Мисс Уитли прошлась вдоль этой линии, а потом внимательнее присмотрелась к одному из фрагментов.

– Боже мой, вы знаете, чья это по-моему работа?

– Вероятнее всего вы правы. Хлам он не собирает.

Скульптура в камне изображала в натуральную величину какого-то бога или воина, который так поспешно собирался, что вообще забыл одеться.

– Вероятно, для него не хватило места наверху, среди действительно ценных вещей, – заметил я. – На обратном пути попытаюсь засунуть его в карман.

Она внимательно посмотрела на меня.

– Не забывайте, что мы здесь по серьезному делу.

– Если я забуду, то Фаджи напомнит.

Она снова осмотрелась вокруг и произнесла с известным благоговением:

– Я знала, что он большой человек, но не знала, что настолько большой.

Скорее всего, старый плут хотел, чтобы именно так она и подумала. Оставьте покупателя дожидаться среди первоклассных произведений искусства, разбросанных как попало, чтобы показать, что у вас нет времени ими заниматься, и у него сложится впечатление, что вы большой человек. Важный и богатый. После этого покупатель вряд ли станет упорно торговаться.

– Кстати, – спросил я, – теперь мы стали гордыми собственниками гравюры Дюрера?

– Да, – сквозь зубы процедила она и поджала губы.

– Я так и думал, что мы ее приобретем. Было чертовски умно с моей стороны обратить на нее внимание, вы не думаете?

– Как вы уже сказали: Дюрера узнает каждый.

Именно в этот момент молодой человек вернулся и сказал, что мэтр готов с нами встретиться.

Комната мэтра оказалась небольшим кабинетом на первом этаже; в нем царил беспорядок и он был слишком загроможден книжными шкафами. Стеллаж для картин без рам позади большого старого письменного стола; в одном углу картина в раме на подставке.

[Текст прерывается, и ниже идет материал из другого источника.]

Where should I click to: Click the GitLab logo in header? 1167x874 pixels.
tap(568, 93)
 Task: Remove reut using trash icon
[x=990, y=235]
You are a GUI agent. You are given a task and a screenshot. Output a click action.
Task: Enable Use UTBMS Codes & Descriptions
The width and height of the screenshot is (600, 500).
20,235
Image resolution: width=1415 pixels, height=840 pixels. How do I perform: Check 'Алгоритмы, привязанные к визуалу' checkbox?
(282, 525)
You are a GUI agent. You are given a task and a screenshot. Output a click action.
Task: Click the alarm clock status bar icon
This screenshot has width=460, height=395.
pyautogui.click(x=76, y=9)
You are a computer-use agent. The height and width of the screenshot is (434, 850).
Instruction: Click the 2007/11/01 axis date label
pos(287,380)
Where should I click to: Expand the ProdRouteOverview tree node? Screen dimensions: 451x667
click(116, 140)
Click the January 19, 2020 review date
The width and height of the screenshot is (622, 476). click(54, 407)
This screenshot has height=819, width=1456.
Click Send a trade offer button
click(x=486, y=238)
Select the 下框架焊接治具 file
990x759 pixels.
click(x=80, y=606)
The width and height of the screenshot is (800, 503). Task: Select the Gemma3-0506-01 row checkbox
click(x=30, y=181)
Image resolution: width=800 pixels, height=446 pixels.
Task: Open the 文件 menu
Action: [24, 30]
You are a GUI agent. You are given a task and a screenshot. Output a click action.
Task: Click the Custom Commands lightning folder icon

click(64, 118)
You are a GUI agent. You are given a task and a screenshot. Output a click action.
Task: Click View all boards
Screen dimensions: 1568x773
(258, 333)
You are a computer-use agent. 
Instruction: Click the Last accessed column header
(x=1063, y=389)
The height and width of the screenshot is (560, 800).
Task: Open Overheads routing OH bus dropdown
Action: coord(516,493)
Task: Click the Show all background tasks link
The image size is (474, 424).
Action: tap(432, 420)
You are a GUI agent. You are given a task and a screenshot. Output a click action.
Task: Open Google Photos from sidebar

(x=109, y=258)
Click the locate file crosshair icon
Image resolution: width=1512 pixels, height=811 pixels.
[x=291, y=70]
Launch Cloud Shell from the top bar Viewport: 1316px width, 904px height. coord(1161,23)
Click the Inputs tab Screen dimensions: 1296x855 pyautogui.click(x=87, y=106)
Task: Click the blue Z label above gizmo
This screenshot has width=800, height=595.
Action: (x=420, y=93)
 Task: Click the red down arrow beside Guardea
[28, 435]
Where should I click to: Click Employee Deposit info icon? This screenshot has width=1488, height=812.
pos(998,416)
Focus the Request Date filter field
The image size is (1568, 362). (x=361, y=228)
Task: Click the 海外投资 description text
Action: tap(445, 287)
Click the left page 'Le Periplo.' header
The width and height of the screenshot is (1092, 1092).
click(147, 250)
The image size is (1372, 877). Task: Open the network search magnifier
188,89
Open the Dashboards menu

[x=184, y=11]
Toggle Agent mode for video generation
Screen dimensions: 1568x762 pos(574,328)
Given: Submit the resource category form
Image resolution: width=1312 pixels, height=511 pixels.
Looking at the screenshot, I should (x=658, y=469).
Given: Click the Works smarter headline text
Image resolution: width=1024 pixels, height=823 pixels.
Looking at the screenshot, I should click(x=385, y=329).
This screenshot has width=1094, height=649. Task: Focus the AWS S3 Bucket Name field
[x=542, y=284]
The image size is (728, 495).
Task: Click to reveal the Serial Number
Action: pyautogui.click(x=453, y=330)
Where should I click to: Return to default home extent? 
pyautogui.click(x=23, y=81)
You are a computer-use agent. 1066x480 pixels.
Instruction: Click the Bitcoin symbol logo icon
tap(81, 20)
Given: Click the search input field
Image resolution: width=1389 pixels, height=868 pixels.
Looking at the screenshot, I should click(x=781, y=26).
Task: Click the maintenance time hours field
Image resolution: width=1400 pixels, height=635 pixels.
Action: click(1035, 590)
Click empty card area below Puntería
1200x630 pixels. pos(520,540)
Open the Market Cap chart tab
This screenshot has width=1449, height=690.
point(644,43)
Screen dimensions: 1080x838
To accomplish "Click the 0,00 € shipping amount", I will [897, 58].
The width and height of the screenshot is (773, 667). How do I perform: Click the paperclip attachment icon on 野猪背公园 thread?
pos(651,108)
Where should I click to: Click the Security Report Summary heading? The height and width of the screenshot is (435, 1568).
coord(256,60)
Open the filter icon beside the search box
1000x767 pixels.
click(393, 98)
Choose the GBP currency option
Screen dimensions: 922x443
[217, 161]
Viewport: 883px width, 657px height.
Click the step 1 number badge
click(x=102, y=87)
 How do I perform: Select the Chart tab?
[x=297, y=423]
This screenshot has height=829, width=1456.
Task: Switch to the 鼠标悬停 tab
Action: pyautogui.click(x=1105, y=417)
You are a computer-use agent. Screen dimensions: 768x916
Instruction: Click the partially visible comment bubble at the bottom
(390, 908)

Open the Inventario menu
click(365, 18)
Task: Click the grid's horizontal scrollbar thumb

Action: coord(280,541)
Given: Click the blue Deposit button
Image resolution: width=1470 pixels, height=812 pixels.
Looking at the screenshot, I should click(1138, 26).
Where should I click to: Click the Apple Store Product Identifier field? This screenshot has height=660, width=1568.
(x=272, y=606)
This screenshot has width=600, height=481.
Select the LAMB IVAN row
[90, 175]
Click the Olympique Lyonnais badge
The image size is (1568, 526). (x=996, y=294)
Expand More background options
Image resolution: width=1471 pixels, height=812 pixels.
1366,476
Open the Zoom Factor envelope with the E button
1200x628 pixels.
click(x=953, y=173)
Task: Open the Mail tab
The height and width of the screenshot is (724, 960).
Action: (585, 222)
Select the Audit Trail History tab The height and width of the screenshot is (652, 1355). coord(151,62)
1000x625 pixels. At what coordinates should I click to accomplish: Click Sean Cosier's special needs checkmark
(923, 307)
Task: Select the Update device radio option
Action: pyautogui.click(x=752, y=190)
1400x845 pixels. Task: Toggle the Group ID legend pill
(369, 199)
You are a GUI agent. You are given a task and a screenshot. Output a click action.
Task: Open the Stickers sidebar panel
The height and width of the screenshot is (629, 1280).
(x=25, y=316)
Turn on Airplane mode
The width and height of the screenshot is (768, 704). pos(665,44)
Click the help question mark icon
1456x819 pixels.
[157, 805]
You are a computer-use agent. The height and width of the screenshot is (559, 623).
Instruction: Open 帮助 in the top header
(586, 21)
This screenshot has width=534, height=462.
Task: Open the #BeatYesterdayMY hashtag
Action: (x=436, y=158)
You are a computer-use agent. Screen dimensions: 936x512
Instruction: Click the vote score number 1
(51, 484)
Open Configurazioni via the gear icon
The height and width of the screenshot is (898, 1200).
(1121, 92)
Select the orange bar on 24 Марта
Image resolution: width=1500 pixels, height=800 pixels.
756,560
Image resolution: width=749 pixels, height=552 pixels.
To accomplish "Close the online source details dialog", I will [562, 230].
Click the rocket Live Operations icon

Дневного света в комнате не было; пыльные старые темные занавеси оставались задернуты круглый год.

Фаджиони был маленьким, старым и толстым, и сутулился, хотя как он умудрялся сутулиться с таким животом, я не понимал. Все на нем – и коричневый костюм, и тонкие седые волосы, и даже сигарета, торчавшая в испачканных взъерошенных усах, – было в полном беспорядке. Он выглядел примерно на пять лир и был похож на использованный автобусный билет.

Поднявшись нам навстречу из-за письменного стола, он посмотрел на нас поверх очков, а затем принялся изучать визитную карточку Элизабет. Еще один трюк старого психолога.

– Вы – мисс Уитли? Я счастлив. – Он протянул пухлую бледную руку. – Когда-то мне доводилось встречаться с вашим знаменитым отцом.

Он убрал руку назад – видимо, та не хотела слишком долго висеть в воздухе – и похлопал по книжной полке.

– Я читал все его труды. Было так грустно узнать о его смерти.

Затем он взглянул на меня.

– Привет. Рад новой встрече, – сказал я.

– Джильберт! Я более чем счастлив. Мы не встречались с…

– С того момента, как я отдыхал за счет государства. Три года назад.

Он покачал головой.

– Это было просто ужасно. Я не могу представить, как…

– Я могу.

Элизабет с любопытством посмотрела на меня. Но потом решила ничего не предпринимать.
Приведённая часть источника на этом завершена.